WORK TO DO: Duplicate every row below verbatim.

[BEGIN DATA EXCERPTS]

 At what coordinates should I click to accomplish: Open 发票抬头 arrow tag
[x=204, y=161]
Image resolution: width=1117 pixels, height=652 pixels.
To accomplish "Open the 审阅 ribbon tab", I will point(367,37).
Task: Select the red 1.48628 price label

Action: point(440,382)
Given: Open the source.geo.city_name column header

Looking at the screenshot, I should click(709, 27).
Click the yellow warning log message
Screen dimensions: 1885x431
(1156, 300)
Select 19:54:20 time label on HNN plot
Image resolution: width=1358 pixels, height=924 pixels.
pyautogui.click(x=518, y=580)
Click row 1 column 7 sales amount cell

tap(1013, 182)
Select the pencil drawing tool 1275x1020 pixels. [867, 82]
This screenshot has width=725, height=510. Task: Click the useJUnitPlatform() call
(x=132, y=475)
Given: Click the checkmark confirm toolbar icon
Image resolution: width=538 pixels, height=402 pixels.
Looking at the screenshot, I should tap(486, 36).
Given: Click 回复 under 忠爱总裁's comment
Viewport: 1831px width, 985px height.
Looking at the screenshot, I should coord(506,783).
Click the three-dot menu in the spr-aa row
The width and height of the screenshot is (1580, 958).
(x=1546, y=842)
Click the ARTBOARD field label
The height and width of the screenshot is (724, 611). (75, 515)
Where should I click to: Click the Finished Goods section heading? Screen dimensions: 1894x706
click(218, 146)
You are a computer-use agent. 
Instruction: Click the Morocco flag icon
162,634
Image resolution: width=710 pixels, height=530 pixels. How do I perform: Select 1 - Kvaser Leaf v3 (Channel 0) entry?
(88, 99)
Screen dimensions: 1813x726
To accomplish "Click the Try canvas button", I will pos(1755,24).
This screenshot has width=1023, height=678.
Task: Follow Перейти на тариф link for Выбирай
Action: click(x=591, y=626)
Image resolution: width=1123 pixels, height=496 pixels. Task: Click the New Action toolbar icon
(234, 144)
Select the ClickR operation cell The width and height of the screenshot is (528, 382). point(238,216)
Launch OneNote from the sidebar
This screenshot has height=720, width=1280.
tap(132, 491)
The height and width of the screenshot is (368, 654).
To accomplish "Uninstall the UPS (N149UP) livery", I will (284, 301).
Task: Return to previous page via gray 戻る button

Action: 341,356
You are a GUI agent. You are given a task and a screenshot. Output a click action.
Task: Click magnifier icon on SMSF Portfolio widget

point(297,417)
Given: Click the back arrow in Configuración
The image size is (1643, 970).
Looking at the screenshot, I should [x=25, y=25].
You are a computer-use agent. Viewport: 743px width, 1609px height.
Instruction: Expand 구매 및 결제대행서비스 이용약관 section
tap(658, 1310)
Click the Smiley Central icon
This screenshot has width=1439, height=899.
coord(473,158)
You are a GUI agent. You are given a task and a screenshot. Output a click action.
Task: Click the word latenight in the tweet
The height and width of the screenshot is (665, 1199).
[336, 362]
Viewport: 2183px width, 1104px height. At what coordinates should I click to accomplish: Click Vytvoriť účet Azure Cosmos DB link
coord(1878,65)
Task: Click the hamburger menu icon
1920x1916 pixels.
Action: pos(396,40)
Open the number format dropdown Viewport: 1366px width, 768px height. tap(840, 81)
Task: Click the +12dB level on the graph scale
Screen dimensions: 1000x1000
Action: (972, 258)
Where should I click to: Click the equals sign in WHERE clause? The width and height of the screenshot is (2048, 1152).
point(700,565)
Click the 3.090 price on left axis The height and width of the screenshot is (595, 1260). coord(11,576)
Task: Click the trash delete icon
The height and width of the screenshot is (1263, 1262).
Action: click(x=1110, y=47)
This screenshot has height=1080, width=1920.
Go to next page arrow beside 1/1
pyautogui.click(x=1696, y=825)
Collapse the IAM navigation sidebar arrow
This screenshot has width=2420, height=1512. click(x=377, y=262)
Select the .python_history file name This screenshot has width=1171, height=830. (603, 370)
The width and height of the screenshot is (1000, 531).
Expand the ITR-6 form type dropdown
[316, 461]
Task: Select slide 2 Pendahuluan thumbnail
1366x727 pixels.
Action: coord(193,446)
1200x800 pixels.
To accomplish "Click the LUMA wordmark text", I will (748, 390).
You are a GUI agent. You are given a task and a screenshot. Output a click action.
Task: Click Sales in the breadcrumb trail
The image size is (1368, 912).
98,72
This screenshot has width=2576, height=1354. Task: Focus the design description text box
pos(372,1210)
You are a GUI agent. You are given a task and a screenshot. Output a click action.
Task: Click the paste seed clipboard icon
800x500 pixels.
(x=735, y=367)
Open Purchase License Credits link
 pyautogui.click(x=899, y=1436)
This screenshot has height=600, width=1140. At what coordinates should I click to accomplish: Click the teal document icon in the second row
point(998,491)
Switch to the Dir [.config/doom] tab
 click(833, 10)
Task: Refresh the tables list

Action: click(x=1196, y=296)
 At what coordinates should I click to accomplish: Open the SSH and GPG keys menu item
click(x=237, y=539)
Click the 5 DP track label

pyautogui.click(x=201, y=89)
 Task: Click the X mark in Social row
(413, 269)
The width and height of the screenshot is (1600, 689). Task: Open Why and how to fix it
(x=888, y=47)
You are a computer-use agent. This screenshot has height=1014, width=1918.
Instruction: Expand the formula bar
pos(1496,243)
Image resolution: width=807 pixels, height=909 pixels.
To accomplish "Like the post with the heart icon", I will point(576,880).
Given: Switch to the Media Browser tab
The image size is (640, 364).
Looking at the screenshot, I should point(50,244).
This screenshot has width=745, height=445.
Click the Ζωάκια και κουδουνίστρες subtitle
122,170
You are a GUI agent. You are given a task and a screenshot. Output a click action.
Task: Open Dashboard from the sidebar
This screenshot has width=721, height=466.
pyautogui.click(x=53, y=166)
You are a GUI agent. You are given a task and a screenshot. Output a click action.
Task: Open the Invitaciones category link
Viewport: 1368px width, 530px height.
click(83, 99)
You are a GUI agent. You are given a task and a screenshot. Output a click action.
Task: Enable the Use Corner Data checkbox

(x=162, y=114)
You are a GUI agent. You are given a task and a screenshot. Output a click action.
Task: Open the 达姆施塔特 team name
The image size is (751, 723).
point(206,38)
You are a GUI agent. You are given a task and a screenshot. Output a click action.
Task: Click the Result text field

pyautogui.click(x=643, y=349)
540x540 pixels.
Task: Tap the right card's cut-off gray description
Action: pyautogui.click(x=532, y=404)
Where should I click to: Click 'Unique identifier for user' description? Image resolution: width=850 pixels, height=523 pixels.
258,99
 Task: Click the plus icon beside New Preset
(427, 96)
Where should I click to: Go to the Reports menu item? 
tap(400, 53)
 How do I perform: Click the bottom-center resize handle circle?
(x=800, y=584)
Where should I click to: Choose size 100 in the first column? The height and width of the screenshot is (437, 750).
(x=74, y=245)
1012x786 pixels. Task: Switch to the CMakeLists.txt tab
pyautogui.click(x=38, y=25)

[END DATA EXCERPTS]

REPLY:
 At what coordinates should I click to accomplish: Open 发票抬头 arrow tag
[x=204, y=161]
Image resolution: width=1117 pixels, height=652 pixels.
To accomplish "Open the 审阅 ribbon tab", I will point(367,37).
Task: Select the red 1.48628 price label

Action: point(440,382)
Given: Open the source.geo.city_name column header

Looking at the screenshot, I should click(709, 27).
Click the yellow warning log message
Screen dimensions: 1885x431
(1156, 300)
Select 19:54:20 time label on HNN plot
Image resolution: width=1358 pixels, height=924 pixels.
pyautogui.click(x=518, y=580)
Click row 1 column 7 sales amount cell

tap(1013, 182)
Select the pencil drawing tool 1275x1020 pixels. [867, 82]
This screenshot has width=725, height=510. Task: Click the useJUnitPlatform() call
(x=132, y=475)
Given: Click the checkmark confirm toolbar icon
Image resolution: width=538 pixels, height=402 pixels.
Looking at the screenshot, I should tap(486, 36).
Given: Click 回复 under 忠爱总裁's comment
Viewport: 1831px width, 985px height.
Looking at the screenshot, I should coord(506,783).
Click the three-dot menu in the spr-aa row
The width and height of the screenshot is (1580, 958).
(x=1546, y=842)
Click the ARTBOARD field label
The height and width of the screenshot is (724, 611). (75, 515)
Where should I click to: Click the Finished Goods section heading? Screen dimensions: 1894x706
click(218, 146)
You are a computer-use agent. 
Instruction: Click the Morocco flag icon
162,634
Image resolution: width=710 pixels, height=530 pixels. How do I perform: Select 1 - Kvaser Leaf v3 (Channel 0) entry?
(88, 99)
Screen dimensions: 1813x726
To accomplish "Click the Try canvas button", I will pos(1755,24).
This screenshot has width=1023, height=678.
Task: Follow Перейти на тариф link for Выбирай
Action: click(x=591, y=626)
Image resolution: width=1123 pixels, height=496 pixels. Task: Click the New Action toolbar icon
(234, 144)
Select the ClickR operation cell The width and height of the screenshot is (528, 382). point(238,216)
Launch OneNote from the sidebar
This screenshot has height=720, width=1280.
tap(132, 491)
The height and width of the screenshot is (368, 654).
To accomplish "Uninstall the UPS (N149UP) livery", I will (284, 301).
Task: Return to previous page via gray 戻る button

Action: 341,356
You are a GUI agent. You are given a task and a screenshot. Output a click action.
Task: Click magnifier icon on SMSF Portfolio widget

point(297,417)
Given: Click the back arrow in Configuración
The image size is (1643, 970).
Looking at the screenshot, I should [x=25, y=25].
You are a computer-use agent. Viewport: 743px width, 1609px height.
Instruction: Expand 구매 및 결제대행서비스 이용약관 section
tap(658, 1310)
Click the Smiley Central icon
This screenshot has width=1439, height=899.
coord(473,158)
You are a GUI agent. You are given a task and a screenshot. Output a click action.
Task: Click the word latenight in the tweet
The height and width of the screenshot is (665, 1199).
[336, 362]
Viewport: 2183px width, 1104px height. At what coordinates should I click to accomplish: Click Vytvoriť účet Azure Cosmos DB link
coord(1878,65)
Task: Click the hamburger menu icon
1920x1916 pixels.
Action: pos(396,40)
Open the number format dropdown Viewport: 1366px width, 768px height. tap(840, 81)
Task: Click the +12dB level on the graph scale
Screen dimensions: 1000x1000
Action: (972, 258)
Where should I click to: Click the equals sign in WHERE clause? The width and height of the screenshot is (2048, 1152).
point(700,565)
Click the 3.090 price on left axis The height and width of the screenshot is (595, 1260). coord(11,576)
Task: Click the trash delete icon
The height and width of the screenshot is (1263, 1262).
Action: click(x=1110, y=47)
This screenshot has height=1080, width=1920.
Go to next page arrow beside 1/1
pyautogui.click(x=1696, y=825)
Collapse the IAM navigation sidebar arrow
This screenshot has width=2420, height=1512. click(x=377, y=262)
Select the .python_history file name This screenshot has width=1171, height=830. (603, 370)
The width and height of the screenshot is (1000, 531).
Expand the ITR-6 form type dropdown
[316, 461]
Task: Select slide 2 Pendahuluan thumbnail
1366x727 pixels.
Action: coord(193,446)
1200x800 pixels.
To accomplish "Click the LUMA wordmark text", I will (748, 390).
You are a GUI agent. You are given a task and a screenshot. Output a click action.
Task: Click Sales in the breadcrumb trail
The image size is (1368, 912).
98,72
This screenshot has width=2576, height=1354. Task: Focus the design description text box
pos(372,1210)
You are a GUI agent. You are given a task and a screenshot. Output a click action.
Task: Click the paste seed clipboard icon
800x500 pixels.
(x=735, y=367)
Open Purchase License Credits link
 pyautogui.click(x=899, y=1436)
This screenshot has height=600, width=1140. At what coordinates should I click to accomplish: Click the teal document icon in the second row
point(998,491)
Switch to the Dir [.config/doom] tab
 click(833, 10)
Task: Refresh the tables list

Action: click(x=1196, y=296)
 At what coordinates should I click to accomplish: Open the SSH and GPG keys menu item
click(x=237, y=539)
Click the 5 DP track label

pyautogui.click(x=201, y=89)
 Task: Click the X mark in Social row
(413, 269)
The width and height of the screenshot is (1600, 689). Task: Open Why and how to fix it
(x=888, y=47)
You are a computer-use agent. This screenshot has height=1014, width=1918.
Instruction: Expand the formula bar
pos(1496,243)
Image resolution: width=807 pixels, height=909 pixels.
To accomplish "Like the post with the heart icon", I will point(576,880).
Given: Switch to the Media Browser tab
The image size is (640, 364).
Looking at the screenshot, I should point(50,244).
This screenshot has width=745, height=445.
Click the Ζωάκια και κουδουνίστρες subtitle
122,170
You are a GUI agent. You are given a task and a screenshot. Output a click action.
Task: Open Dashboard from the sidebar
This screenshot has width=721, height=466.
pyautogui.click(x=53, y=166)
You are a GUI agent. You are given a task and a screenshot. Output a click action.
Task: Open the Invitaciones category link
Viewport: 1368px width, 530px height.
click(83, 99)
You are a GUI agent. You are given a task and a screenshot. Output a click action.
Task: Enable the Use Corner Data checkbox

(x=162, y=114)
You are a GUI agent. You are given a task and a screenshot. Output a click action.
Task: Open the 达姆施塔特 team name
The image size is (751, 723).
point(206,38)
You are a GUI agent. You are given a task and a screenshot. Output a click action.
Task: Click the Result text field

pyautogui.click(x=643, y=349)
540x540 pixels.
Task: Tap the right card's cut-off gray description
Action: pyautogui.click(x=532, y=404)
Where should I click to: Click 'Unique identifier for user' description? Image resolution: width=850 pixels, height=523 pixels.
258,99
 Task: Click the plus icon beside New Preset
(427, 96)
Where should I click to: Go to the Reports menu item? 
tap(400, 53)
 How do I perform: Click the bottom-center resize handle circle?
(x=800, y=584)
Where should I click to: Choose size 100 in the first column? The height and width of the screenshot is (437, 750).
(x=74, y=245)
1012x786 pixels. Task: Switch to the CMakeLists.txt tab
pyautogui.click(x=38, y=25)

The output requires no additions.